For women married to a porn user
This is a question I’ve heard from every wife I’ve counseled whose husband is involved with pornography. Some of these wives knew about the porn before marriage, but naively believed that she could change him, that their love for one another would help him overcome the temptations as he ravished in her love. But then it happened—she discovered the website he’d been viewing and she was devastated!
“What’s wrong with me that he wants someone else, a fantasy no less? Why isn’t he satisfied with our love?” From those questions come a barrage of self-incriminations about being too fat, not pretty enough, too this or that, unable to “do it” like the girls on the screen. The wife of a porn addict quickly buys into the lie that it is somehow her fault! And many of those husbands are quite satisfied to lay the blame right at her feet.
When a wife struggles with discovering her husband involved in porn on any level, it is helpful to her just to know she is not alone in asking those awful, but common, questions. He is not really so different from every other man addicted to pornography in the way he treats her, and she is not so different in the way she responds to him and that knowledge. We are more alike than we are different. Through the ages and across cultures, the human heart hasn’t changed much…we are still created in the image of God, but marred by sin which has changed everything. Yet sin has a certain predictable pattern it follows once the “sin of choice” is established in an individual’s life. That’s what Scripture means when it says we become a slave to sin…we no longer control it, but it controls us and we follow it’s course in a downward spiral until we allow Christ to intervene by changing who is our Master (Romans 6-8).

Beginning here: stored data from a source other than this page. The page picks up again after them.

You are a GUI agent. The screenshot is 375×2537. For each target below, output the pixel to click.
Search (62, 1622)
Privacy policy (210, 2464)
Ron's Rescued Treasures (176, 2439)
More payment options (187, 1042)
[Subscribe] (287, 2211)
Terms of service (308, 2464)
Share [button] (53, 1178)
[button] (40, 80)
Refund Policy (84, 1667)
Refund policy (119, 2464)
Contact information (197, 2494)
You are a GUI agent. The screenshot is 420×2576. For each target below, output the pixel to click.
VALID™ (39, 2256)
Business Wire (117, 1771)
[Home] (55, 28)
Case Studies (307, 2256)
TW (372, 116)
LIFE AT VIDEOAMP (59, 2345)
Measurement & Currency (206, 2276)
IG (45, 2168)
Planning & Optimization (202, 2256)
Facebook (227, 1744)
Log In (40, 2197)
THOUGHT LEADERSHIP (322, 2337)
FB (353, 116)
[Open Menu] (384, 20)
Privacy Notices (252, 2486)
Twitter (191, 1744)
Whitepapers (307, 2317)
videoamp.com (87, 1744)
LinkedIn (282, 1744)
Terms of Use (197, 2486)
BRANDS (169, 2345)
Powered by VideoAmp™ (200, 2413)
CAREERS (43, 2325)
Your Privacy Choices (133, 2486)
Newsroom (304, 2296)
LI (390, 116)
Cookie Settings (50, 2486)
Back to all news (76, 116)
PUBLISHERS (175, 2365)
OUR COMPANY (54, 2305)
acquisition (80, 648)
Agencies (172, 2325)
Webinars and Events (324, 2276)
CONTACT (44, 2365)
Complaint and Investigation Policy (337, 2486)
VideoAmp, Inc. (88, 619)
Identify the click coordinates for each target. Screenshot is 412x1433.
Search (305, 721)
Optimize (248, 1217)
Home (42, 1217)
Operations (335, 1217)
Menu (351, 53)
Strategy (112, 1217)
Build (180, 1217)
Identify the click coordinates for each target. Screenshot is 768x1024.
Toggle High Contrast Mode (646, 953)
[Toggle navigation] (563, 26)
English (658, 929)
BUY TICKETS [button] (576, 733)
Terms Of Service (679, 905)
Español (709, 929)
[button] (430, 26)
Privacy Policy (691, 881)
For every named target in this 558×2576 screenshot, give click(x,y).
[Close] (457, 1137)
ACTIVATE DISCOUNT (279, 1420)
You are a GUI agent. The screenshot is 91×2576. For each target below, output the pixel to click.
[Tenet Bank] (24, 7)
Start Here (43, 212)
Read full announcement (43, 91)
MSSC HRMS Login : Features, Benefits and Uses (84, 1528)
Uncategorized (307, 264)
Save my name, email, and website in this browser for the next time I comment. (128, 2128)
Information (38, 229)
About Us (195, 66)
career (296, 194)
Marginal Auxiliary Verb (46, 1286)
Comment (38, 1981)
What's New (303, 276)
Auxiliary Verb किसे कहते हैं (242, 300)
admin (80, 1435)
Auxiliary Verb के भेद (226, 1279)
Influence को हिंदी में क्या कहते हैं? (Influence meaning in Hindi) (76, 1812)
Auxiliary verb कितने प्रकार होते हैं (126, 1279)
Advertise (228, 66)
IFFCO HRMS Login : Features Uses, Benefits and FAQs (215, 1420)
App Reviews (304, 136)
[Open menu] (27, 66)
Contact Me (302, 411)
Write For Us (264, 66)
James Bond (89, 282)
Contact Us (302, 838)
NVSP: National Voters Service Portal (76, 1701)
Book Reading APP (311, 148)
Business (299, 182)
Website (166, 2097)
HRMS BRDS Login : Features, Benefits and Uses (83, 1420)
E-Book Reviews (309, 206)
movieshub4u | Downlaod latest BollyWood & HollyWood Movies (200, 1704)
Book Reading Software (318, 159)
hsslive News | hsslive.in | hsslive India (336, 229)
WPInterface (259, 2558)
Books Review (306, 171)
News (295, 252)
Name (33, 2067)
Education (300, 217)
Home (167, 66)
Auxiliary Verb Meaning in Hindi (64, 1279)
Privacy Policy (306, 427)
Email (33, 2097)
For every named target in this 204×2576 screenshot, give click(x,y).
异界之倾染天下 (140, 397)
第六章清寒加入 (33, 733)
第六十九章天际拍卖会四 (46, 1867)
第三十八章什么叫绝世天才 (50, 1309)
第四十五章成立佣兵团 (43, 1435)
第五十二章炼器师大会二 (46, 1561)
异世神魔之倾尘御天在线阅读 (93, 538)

How do we help the wife who struggles with believing she is somehow responsible for his choices? She must believe God’s Word that each of us is individually responsible for the choices we make. No one, including the devil, can make a true follower of Christ sin! We may set a stage making it easier for another to choose to sin, but they are still individually responsible for their decision to act out on the temptation, or to cry out to the Lord for his help (1 Corinthians 10:13-14) and to claim the victory promised true believers (Romans 8:37-39).
Our next goal would be to help that wife find her true identity in Christ alone. She needs to be fortified in her own walk with the Lord, confident in who she is as an individual known and loved by God, forgiven and approved by her Heavenly Father. As she grows “vertically” in her relationship with the Lord and is satisfied in His love, she can better evaluate all of her “horizontal” relationships to see what, if anything, needs to change to honor the Lord. She will then be less vulnerable to believe every lie she hears (either in her head or from her husband) about blaming herself for his sin because she isn’t good enough. Daily she grows stronger by walking with her Lord (Matthew 11:28-30) and believing His evaluation of her (Ephesians 1-3).
Sue’s husband was caught again: he viewed pornography and said it was her fault because she didn’t give him what he wanted. She had all the “normal” questions: What did she do wrong to make him struggle so in lust? No, she hadn’t been a perfect wife, yet she tried to honor and serve him in all the proper ways, including being his sexual companion and lover. She regularly made love to him, but refused when he began to ask her to do “kinky things” he had learned from his pornography. He then lashed out in anger with a barrage of accusations she couldn’t imagine. She had always thought their relationship had been pretty good. Now she heard that he blamed her for his struggle since she wasn’t “with him” in his sexual desires, so he “had to look elsewhere to feel like a real man.” He admitted he had struggled since his teens and thought marriage would cure his problem. Now he blamed her that he still struggled.
Sue bought into his blame game until we looked at Biblical truth. She began her road to healing, and encouraged him to get help to renew his mind in God’s Word and to change for God’s glory (Romans 12:1-2, Ephesians 4:17-24). He got counseling and became accountable to godly men. It wasn’t an overnight change for either of them, but it was the beginning of a satisfying marriage with two vertically committed partners dependent on the Lord for strength and wisdom to walk in victory. When both saw the Lord as “enough” for them as individuals, then each was free to love the other as God intended in marriage.
My husband says when he has access to pics of women other than myself that he is just looking not lusting. I told him if he masturbates that he cannot just be looking, but lusting. He said he masturbated at the age of 12 and did not have a woman pic with him. I believe his thinking is warped and that this is his explanation to justify to continue to look at pics of other women. What is your take on this? Thanks in advance for your response.
I agree with you. I responded to “Darlene” about this same question here.
Hi, I have just started this journey speaking to women about my husbands struggle w/ porn in our marriage. I have felt all those things a women feels. I’m a Christian, I give my testimoney, and then I focus on the DISRESPECT I gave my husband. I didn’t know then how my words could affect him so much. I want women to know I needed to lay it at my Saviors feet before I could be healed, and that took some time. But when I finally cried out, God started to mend my heart, and really started to save my marriage. I’m praying God opens more doors for me to speak and Glorify His name in this trial!
@Megan – Sounds like a great message you are giving to others! I highly encourage you to keep it up!